In Kaplan’s words, 7 to the Palace, currently in post-production, is “a food family comedy set and filmed in Jackson Heights.” In it, Maandvi’s protagonist must give up his dream of cooking French cuisine to run his father’s traditional Indian restaurant. If that premise sounds a bit like an old-fashioned fairytale to you…well, that’s the point. Kaplan’s experience directing last year’s festival favorite Year of the Fish, a similarly fable-ish animated feature set in Chinatown’s underbelly, was “one of the reasons I got hired to do this.” What’s with his fixation on ethnic enclaves? Simply put — “I like New York a lot. Jackson Heights in particular is such a crossroads of different cultures…it’s a vibrant, alive ethnic enclave that reminds me of the New York of my youth, the New York of 20 years ago.”
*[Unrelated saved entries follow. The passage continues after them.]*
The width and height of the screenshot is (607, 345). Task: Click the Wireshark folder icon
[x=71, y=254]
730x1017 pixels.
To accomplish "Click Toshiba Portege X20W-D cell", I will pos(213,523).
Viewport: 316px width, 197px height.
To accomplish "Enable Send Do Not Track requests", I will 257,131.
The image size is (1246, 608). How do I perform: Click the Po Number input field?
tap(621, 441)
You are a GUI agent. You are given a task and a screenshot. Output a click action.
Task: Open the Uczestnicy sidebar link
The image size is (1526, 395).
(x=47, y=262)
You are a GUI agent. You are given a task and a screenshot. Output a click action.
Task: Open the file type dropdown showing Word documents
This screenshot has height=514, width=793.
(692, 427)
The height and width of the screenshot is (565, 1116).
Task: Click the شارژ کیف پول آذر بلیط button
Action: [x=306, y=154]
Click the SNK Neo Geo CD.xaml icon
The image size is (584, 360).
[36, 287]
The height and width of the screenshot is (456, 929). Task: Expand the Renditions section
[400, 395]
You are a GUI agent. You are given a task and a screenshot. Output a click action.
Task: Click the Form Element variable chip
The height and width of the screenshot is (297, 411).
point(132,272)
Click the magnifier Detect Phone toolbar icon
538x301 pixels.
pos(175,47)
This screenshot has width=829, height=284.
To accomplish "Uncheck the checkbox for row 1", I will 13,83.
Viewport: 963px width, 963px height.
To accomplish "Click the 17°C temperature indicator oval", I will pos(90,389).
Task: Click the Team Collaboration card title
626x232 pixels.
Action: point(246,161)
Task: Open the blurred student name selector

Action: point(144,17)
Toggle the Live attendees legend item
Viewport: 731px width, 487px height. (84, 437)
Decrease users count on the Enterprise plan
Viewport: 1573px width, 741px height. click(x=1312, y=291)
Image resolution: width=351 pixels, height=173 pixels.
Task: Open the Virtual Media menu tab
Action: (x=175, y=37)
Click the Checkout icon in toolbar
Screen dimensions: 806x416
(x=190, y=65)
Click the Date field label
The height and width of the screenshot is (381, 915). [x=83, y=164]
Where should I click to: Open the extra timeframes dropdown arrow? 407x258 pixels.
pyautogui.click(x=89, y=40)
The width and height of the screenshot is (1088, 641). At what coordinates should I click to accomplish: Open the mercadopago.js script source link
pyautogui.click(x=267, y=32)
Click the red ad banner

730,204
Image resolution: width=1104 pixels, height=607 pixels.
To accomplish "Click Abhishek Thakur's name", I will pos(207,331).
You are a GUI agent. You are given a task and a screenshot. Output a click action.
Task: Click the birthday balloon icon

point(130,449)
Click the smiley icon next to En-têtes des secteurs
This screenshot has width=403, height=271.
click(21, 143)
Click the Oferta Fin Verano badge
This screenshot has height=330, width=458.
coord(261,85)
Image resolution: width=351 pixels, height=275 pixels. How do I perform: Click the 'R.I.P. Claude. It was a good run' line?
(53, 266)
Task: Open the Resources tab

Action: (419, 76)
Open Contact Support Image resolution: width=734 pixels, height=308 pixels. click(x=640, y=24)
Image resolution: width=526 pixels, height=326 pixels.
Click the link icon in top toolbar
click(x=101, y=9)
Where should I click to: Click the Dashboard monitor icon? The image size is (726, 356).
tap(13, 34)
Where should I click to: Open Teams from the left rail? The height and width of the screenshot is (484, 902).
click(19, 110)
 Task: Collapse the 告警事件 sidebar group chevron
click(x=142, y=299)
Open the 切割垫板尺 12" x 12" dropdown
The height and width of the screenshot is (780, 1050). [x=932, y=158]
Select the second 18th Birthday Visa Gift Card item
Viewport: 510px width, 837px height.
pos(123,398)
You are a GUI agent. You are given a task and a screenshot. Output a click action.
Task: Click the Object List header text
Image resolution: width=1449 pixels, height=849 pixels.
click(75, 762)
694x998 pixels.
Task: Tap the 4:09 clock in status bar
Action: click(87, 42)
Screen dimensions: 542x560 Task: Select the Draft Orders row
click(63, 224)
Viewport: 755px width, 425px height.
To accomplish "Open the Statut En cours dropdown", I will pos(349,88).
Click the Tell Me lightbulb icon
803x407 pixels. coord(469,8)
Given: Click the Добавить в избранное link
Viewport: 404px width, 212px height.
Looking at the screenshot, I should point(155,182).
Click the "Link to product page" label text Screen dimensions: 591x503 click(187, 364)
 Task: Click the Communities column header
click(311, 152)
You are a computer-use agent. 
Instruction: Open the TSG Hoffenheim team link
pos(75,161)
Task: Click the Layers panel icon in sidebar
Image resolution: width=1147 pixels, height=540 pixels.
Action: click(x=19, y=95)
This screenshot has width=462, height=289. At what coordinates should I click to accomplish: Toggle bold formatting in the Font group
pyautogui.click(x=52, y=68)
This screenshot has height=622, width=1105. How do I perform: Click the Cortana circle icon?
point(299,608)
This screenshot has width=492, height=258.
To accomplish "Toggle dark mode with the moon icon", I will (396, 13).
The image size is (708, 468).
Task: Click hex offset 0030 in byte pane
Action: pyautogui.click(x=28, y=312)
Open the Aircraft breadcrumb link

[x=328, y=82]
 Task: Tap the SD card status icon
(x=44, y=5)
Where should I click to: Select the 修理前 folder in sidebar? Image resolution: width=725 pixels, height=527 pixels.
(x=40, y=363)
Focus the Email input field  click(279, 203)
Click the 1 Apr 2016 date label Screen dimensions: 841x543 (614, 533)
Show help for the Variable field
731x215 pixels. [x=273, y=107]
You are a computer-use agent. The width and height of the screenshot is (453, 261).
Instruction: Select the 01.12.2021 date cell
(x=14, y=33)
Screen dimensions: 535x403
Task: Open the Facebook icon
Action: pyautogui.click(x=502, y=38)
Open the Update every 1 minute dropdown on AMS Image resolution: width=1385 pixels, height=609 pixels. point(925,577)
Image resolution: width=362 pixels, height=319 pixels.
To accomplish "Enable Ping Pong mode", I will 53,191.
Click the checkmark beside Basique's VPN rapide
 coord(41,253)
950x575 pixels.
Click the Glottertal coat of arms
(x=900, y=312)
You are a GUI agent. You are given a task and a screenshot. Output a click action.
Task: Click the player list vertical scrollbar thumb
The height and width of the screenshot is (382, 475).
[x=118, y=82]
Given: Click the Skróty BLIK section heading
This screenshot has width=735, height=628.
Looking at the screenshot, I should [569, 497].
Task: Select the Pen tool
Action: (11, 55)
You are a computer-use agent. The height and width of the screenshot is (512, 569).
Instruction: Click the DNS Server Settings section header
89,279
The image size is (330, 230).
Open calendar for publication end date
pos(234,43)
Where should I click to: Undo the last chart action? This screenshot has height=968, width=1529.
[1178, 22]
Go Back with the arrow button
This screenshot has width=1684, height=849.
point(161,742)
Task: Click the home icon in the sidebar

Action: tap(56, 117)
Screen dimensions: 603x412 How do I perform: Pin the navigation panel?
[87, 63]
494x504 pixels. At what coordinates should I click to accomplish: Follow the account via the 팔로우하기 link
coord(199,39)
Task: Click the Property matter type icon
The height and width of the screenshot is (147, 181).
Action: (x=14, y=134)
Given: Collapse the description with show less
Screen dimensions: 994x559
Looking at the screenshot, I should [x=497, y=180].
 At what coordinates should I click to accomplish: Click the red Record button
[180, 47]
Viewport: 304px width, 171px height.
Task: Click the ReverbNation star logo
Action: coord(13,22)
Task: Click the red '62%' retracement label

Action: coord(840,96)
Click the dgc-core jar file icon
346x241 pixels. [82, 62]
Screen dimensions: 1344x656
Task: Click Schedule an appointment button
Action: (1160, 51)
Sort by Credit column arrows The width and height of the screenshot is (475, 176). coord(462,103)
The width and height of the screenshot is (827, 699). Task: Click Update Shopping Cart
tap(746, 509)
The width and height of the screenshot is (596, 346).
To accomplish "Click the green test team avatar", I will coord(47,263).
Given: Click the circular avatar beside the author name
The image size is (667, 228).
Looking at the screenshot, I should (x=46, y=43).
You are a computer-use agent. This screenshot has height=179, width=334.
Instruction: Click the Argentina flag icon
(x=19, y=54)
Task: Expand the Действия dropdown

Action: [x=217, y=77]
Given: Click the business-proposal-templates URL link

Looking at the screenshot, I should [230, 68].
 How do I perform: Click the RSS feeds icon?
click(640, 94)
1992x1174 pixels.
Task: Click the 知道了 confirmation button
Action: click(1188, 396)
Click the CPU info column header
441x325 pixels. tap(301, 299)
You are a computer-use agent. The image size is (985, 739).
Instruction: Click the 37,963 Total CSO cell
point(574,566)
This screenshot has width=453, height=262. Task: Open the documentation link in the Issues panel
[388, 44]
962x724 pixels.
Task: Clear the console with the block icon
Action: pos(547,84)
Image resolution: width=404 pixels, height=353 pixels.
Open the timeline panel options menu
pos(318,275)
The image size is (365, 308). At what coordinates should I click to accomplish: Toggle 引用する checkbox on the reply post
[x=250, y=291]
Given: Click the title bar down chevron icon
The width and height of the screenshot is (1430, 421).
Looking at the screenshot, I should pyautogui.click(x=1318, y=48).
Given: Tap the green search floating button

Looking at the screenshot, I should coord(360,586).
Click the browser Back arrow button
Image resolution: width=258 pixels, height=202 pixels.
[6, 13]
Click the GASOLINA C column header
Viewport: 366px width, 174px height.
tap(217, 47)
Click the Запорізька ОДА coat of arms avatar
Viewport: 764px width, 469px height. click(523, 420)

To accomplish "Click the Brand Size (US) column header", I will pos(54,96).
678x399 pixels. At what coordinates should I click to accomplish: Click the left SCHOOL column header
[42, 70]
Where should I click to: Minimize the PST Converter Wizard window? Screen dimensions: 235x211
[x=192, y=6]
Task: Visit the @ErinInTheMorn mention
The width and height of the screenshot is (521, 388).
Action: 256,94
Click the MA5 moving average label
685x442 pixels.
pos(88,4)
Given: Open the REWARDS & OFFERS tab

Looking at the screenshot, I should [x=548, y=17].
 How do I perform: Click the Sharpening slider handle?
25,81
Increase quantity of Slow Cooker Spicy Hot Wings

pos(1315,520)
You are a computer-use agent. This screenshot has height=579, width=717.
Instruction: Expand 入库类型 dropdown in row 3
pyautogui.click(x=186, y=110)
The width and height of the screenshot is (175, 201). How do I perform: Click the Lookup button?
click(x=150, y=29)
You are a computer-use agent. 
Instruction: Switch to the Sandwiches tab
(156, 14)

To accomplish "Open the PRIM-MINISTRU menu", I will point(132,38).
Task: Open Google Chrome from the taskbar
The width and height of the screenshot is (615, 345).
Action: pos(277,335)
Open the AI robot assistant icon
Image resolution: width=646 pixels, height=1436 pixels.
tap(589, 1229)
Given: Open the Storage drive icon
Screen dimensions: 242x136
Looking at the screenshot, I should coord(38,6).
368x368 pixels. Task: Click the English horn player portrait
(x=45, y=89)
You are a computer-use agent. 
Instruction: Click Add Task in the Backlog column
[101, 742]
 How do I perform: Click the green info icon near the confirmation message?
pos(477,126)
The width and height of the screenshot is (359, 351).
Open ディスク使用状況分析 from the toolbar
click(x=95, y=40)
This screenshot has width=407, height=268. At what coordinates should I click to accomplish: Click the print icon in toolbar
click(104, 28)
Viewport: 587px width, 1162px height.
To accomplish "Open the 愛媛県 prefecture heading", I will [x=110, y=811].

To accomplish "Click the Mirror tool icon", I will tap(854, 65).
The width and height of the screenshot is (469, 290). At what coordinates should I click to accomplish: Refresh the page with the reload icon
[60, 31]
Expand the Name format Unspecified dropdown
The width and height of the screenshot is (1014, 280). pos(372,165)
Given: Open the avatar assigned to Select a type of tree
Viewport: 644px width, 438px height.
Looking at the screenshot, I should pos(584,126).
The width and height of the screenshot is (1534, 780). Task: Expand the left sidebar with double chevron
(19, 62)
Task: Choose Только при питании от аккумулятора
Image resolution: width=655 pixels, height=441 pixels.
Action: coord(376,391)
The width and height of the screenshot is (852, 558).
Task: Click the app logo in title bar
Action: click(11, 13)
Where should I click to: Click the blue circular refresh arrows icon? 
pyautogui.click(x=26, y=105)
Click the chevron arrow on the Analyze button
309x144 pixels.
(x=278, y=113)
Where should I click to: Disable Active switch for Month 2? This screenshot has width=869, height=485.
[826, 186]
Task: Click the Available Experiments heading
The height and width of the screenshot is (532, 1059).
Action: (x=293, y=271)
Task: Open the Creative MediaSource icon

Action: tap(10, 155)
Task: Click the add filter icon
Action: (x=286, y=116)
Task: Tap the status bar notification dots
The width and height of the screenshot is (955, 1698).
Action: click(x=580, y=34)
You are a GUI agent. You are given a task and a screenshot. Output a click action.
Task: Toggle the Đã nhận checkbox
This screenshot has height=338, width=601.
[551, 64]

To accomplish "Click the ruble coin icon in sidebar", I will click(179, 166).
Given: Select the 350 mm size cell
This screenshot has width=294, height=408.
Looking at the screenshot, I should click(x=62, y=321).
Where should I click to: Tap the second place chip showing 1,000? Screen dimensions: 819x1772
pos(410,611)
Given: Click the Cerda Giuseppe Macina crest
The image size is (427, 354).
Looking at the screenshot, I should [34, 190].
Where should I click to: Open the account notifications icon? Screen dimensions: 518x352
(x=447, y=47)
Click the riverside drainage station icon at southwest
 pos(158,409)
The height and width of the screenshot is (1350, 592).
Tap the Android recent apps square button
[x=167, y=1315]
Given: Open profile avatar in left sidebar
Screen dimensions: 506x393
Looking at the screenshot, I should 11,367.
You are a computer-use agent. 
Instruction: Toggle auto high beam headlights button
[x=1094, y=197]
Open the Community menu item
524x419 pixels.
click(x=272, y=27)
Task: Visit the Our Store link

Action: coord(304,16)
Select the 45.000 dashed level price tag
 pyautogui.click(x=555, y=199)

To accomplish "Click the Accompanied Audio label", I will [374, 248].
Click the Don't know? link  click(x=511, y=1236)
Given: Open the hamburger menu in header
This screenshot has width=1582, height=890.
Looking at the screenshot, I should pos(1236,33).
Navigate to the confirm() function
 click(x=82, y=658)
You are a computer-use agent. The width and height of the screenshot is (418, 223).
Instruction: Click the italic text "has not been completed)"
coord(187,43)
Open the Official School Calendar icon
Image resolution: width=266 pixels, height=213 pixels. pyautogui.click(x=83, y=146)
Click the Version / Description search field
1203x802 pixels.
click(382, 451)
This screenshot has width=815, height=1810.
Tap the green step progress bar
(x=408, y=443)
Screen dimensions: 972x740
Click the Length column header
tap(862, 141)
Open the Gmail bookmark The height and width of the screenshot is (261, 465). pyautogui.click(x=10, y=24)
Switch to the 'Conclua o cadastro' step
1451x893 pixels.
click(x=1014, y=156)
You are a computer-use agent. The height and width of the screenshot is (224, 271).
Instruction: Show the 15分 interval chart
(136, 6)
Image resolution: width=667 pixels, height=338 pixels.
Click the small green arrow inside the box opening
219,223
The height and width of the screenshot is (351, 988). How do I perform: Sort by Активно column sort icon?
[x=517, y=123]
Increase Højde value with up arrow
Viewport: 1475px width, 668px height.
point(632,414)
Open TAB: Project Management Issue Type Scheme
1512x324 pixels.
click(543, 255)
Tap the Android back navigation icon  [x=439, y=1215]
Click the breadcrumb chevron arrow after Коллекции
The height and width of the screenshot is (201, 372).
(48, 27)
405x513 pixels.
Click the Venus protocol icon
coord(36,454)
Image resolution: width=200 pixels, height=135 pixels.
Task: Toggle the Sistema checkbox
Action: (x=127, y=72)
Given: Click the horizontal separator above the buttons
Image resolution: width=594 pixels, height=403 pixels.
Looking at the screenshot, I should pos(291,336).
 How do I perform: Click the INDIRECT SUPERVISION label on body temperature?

Speaking of ethnicity — Maandvi addressed recent criticisms of the comedy world (SNL, mostly) for being too white and too male. “(The comedy world) has always been like that,” he asserted. “Even on the Daily Show, I end up sort of being the brown guy. That’s a reality of being in show business in America — I don’t think it’s limited to comedy. We still have a really hard time dealing with race in this country.” Then, with a smile — “But hopefully Obama will change all that. We will all now get along.” Or will we? When we got onto the topic of how much Maandvi pays attention to the news, he said that he focuses only on stories he could cover in his role as a correspondent. “Only ones with Indian people in them, right?” we asked. “There you go,” he joked. “You’re doing it yourself. Now you’re a culprit.” Clearly, we’ve still got a long way to go.
Perhaps the most burning question of the evening: where does Maandvi go for an Indian food fix in the city? “I don’t eat Indian food. I find it too spicy,” he said with a straight face. But seriously — “I like to go to the cheap Indian restaurants down on 6th Street. The places where no one speaks English and Christmas lights are hanging in your face.”
As for the movie, it sounds like a comic, lightly heartwarming diversion — mulligatawny soup for the troubled New York soul. Can this thing come out now instead of next year?